§ **GIVEN PASSAGE**
★ ★ ★ ★
These are a few of our favorite things
Love letter to Chico
195 Humboldt Ave.
The completely unmissable mural at the corner of Humboldt and Park avenues is a bright spot where it used to be bleak. Painted by local artist Jedrek Speer, a Pleasant Valley High alum and owner of Seizer-One Designs, the mural—in bold and vibrant colors—declares its love for this city and we love it right back. One of the coolest things about it is that it covers two whole walls of the building occupied by Lulus.com, serving both as an advertisement for the building and a beautification project for the neighborhood, as those walls were previously blank, signifying nothing.
Best thing to save
The water towers
Chicoans are great at saving things we find historically important. Think back to the Save the Mansion effort of 2011 that kept the iconic home of John Bidwell open for tours during the state’s financial woes. More recently, Chicoans got behind the Save The Esplanade effort—to block the construction of roundabouts on the historic boulevard—and the Save the El Rey cause to keep that iconic theater from being transformed into office space. The best thing to save these days? Chico’s old water towers. Back in June, owner California Water Service Co. announced it was going to tear down the four structures due to seismic studies that conclude they could be unsafe during earthquakes. That triggered an immediate response from the folks at the Chico Heritage Association, among others, who are working to preserve them, preferably in their current locations. The effort, called Save the Chico Water Towers, includes exploring tax reductions, retrofitting and other options to keep the towers in place.
Best new addition to your liquor cabinet
Hooker Oak Distillery rums
2420 Park Ave., 809-0720
Hooker Oak Distillery opened last December in Chico’s new “Booze District” and it couldn’t be a better fit. Nestled in near HoneyRun Winery and Lassen Traditional Cidery, it’s an entirely different kind of alcohol being brewed with a label featuring an entirely different North State icon. Tours of the distillery are short but sweet—all the magic happens in one room of the warehouse. And, as it turns out, that warehouse was quite an eyesore before partners J.T. Martin and Billy Ahumada— contractors by day—got hold of it. Now it’s a beautiful building with space enough to pack food trucks into the parking lot for events. The kicker is that the rum is really good, too! With flavors including apple pie, pineapple and vanilla bean, the list of creative cocktails are endless—and a great addition to any home or bar menu.
Best sporting/ drinking combo
Bocce and wine at Red Tavern
1250 Esplanade, 894-3463
Red Tavern is best known for its fine dining. But it’s also a great place for the competitive among us to imbibe. That’s because the local restaurant has not only a vast array of wines to satisfy lovers of the grape but also a sweet little patio with a killer bocce court. Indeed, the Tavern is a recipient of Wine Spectator magazine’s 2017 Award of Excellence, meaning it has an extensive wine list, comprising superb choices to go along with its impressive food offerings. Who’s up for a game?
★ ★ ★ ★
§ **DATA FOR THIS EXERCISE**
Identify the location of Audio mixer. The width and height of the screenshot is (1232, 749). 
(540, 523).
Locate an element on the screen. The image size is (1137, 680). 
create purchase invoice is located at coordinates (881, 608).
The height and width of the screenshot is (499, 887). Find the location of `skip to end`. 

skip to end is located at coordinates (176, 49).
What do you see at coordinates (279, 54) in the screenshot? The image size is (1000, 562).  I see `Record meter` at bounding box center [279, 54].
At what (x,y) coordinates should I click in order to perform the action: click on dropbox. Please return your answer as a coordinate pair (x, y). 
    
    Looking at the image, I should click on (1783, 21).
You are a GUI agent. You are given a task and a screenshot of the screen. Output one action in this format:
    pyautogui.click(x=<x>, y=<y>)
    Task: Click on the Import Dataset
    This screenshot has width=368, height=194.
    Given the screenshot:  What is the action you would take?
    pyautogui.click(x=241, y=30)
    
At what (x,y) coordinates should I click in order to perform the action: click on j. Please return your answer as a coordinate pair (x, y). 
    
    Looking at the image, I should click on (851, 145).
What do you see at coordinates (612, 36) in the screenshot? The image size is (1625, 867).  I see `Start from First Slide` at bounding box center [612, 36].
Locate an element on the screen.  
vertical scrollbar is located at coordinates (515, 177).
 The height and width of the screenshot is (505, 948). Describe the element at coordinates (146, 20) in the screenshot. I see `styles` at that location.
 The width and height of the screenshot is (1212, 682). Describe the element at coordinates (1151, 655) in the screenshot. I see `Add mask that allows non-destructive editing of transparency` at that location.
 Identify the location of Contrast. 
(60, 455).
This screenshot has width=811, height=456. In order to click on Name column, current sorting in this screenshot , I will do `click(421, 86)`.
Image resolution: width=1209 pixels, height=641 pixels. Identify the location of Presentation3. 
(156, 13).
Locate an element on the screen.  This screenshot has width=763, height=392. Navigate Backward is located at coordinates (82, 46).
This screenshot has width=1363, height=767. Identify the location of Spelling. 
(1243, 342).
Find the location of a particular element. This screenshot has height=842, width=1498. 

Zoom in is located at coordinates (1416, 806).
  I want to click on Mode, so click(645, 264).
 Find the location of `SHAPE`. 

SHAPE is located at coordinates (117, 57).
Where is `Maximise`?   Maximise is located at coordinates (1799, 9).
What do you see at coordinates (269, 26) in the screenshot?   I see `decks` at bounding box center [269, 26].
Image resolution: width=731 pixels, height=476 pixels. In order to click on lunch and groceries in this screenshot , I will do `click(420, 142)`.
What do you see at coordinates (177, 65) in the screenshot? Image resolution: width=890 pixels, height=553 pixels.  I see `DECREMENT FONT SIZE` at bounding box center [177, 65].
★ ★ ★ ★
§ **SET TASKS**
**1)** Transcribe the part of the Chico favorites piece that begins with "Best sporting/ drinking" and runs through "for a game?".
**2)** Restate word for word the entries from the first line through the line containing "skip to end is", including both of those lines.

§ **EXPECTED RESULTS**
**1)**
Best sporting/ drinking combo
Bocce and wine at Red Tavern
1250 Esplanade, 894-3463
Red Tavern is best known for its fine dining. But it’s also a great place for the competitive among us to imbibe. That’s because the local restaurant has not only a vast array of wines to satisfy lovers of the grape but also a sweet little patio with a killer bocce court. Indeed, the Tavern is a recipient of Wine Spectator magazine’s 2017 Award of Excellence, meaning it has an extensive wine list, comprising superb choices to go along with its impressive food offerings. Who’s up for a game?

**2)**
Identify the location of Audio mixer. The width and height of the screenshot is (1232, 749). 
(540, 523).
Locate an element on the screen. The image size is (1137, 680). 
create purchase invoice is located at coordinates (881, 608).
The height and width of the screenshot is (499, 887). Find the location of `skip to end`. 

skip to end is located at coordinates (176, 49).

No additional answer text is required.